You are going to need to overturn the 1958 Convention on the High Seas (Article 15) and the UN Convention on the Law of the Sea (Article 101). They contain the identical wording:
(a) any illegal acts of violence or detention, or any act of depredation, committed for private ends by the crew or the passengers of a private ship or a private aircraft, and directed—
(i) on the high seas, against another ship or aircraft, or against persons or property on board such ship or aircraft;
(ii) against a ship, aircraft, persons or property in a place outside the jurisdiction of any State;
(b) any act of voluntary participation in the operation of a ship or of an aircraft with knowledge of facts making it a pirate ship or aircraft;
(c) any act of inciting or of intentionally facilitating an act described in subparagraph (a) or (b).
They make no distinction between piracy and privateering (something that was always more a matter of whose ox was being gored even when privateers were fairly common).

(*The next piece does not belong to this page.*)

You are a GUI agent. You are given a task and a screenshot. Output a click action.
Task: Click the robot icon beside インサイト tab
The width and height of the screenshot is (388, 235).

Even when privateering was a going concern there were serious restraints on the practice. Privateers had to operate beyond what came to be known as "cruiser rules" in the year's leading up to the Great War. Privateers were REQUIRED to provide a safe and secure place for the crew and passengers of any vessel taken, not simply allow them time to get into ship's boats.
Under today's international law privateers would also fall under the heading of mercenaries or soldiers for hire. That puts them outside the protection of the Laws of Wars (the same mainly holds for PMC units, which is why they have to be included in any "Status on Forces" agreements).